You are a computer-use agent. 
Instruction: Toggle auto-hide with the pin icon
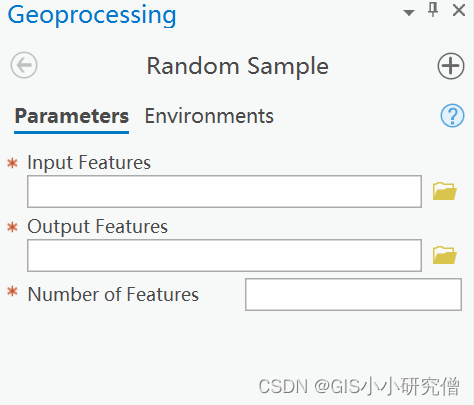pyautogui.click(x=433, y=10)
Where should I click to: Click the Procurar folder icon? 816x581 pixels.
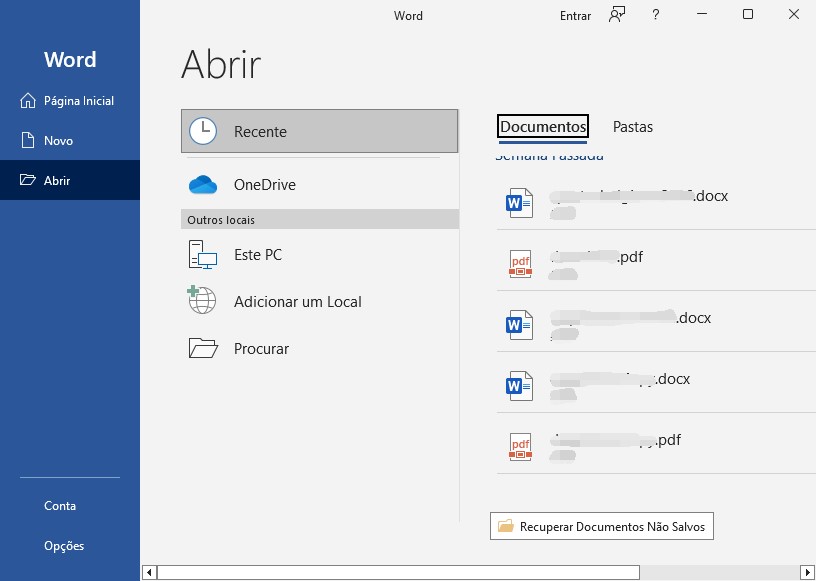tap(203, 348)
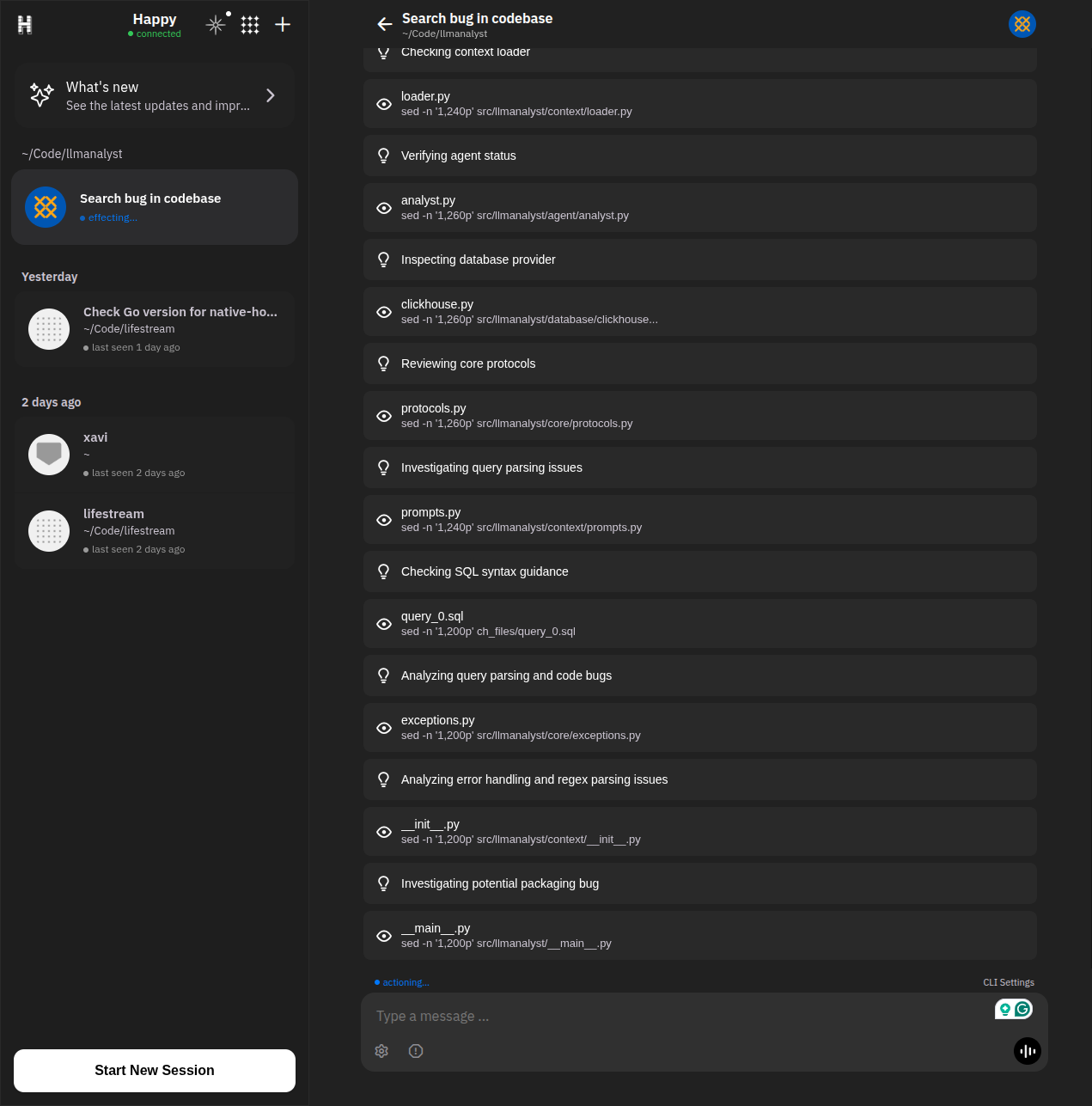Click the back arrow in the chat header
Image resolution: width=1092 pixels, height=1106 pixels.
click(x=384, y=24)
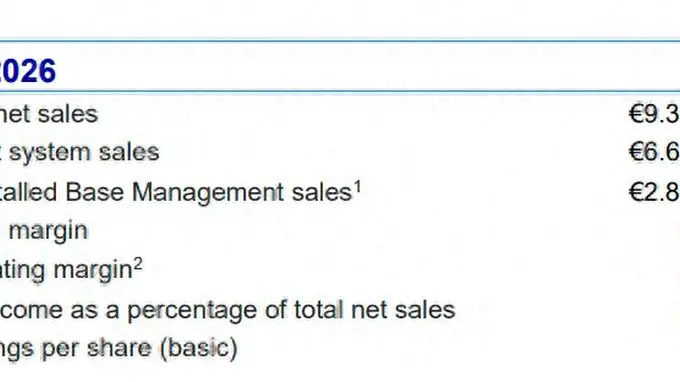Viewport: 680px width, 382px height.
Task: Click the €2.8 value
Action: click(654, 192)

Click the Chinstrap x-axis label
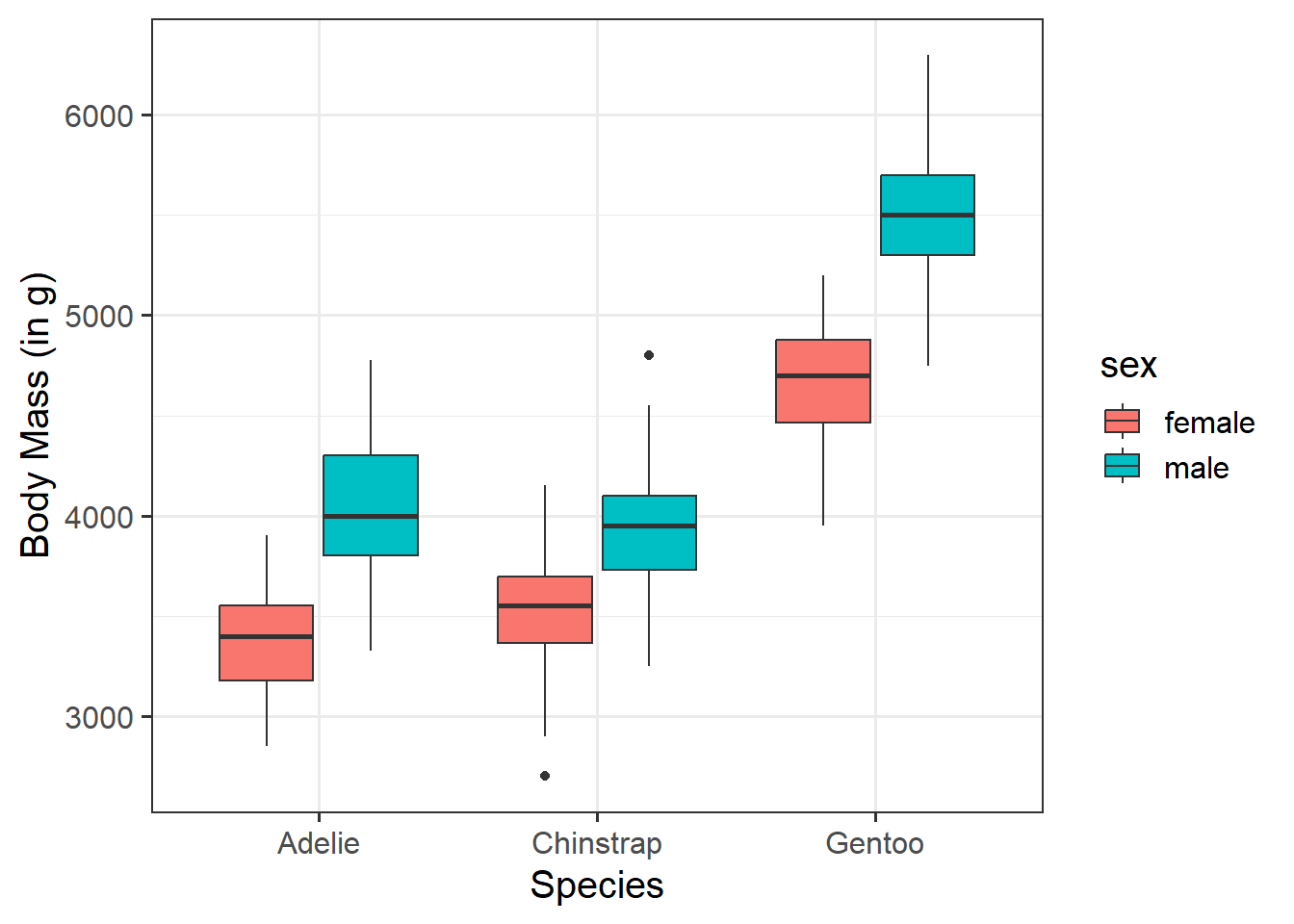pos(597,844)
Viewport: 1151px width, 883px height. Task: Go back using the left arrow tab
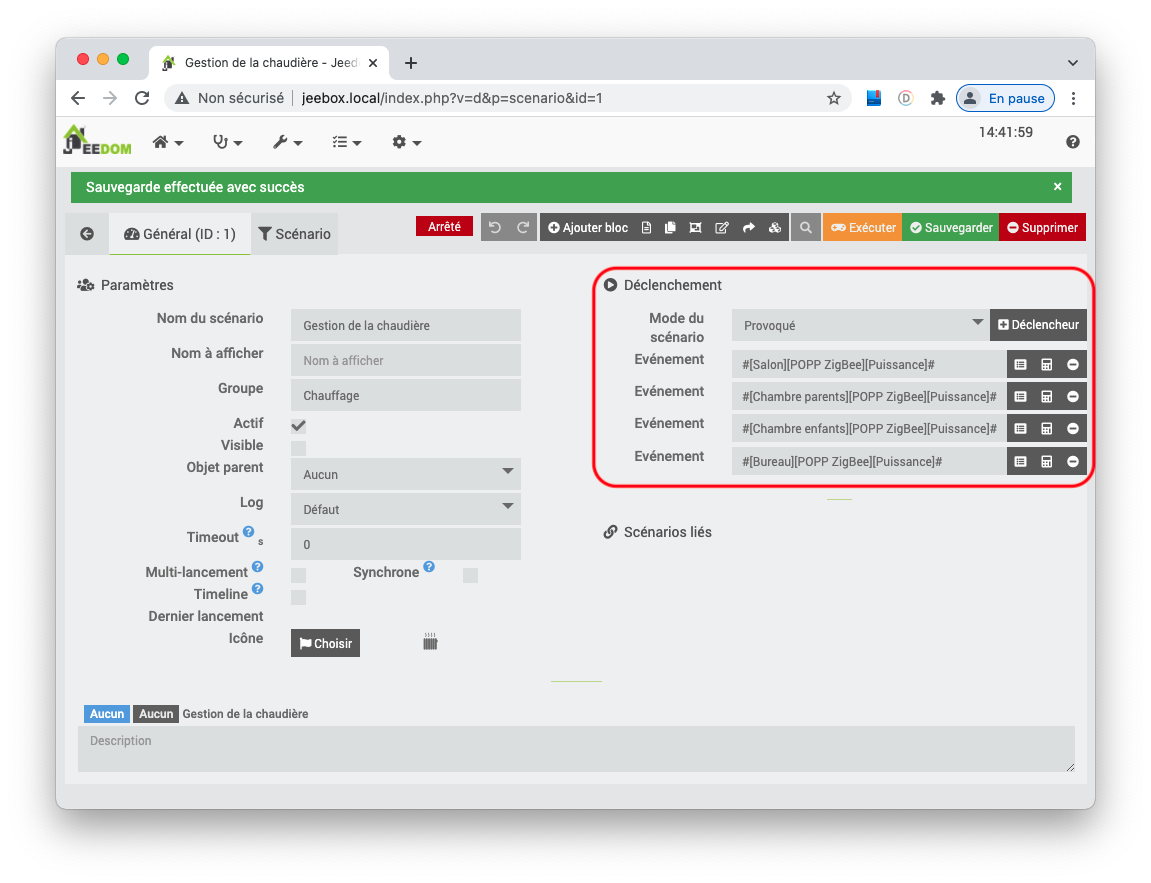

^^^^^^^^^^^^^^^^

Task objective
Print out all the material above exactly as it appears, omitting the images.

Output for this exercise
You are a computer-use agent. 
Instruction: Toggle auto-hide with the pin icon
pyautogui.click(x=433, y=10)
Where should I click to: Click the Procurar folder icon? 816x581 pixels.
tap(203, 348)
Click the back arrow in the chat header
Image resolution: width=1092 pixels, height=1106 pixels.
click(x=384, y=24)
Viewport: 680px width, 382px height.
Task: Click the €2.8 value
Action: click(654, 192)

Click the Chinstrap x-axis label
pos(597,844)
Viewport: 1151px width, 883px height. Task: Go back using the left arrow tab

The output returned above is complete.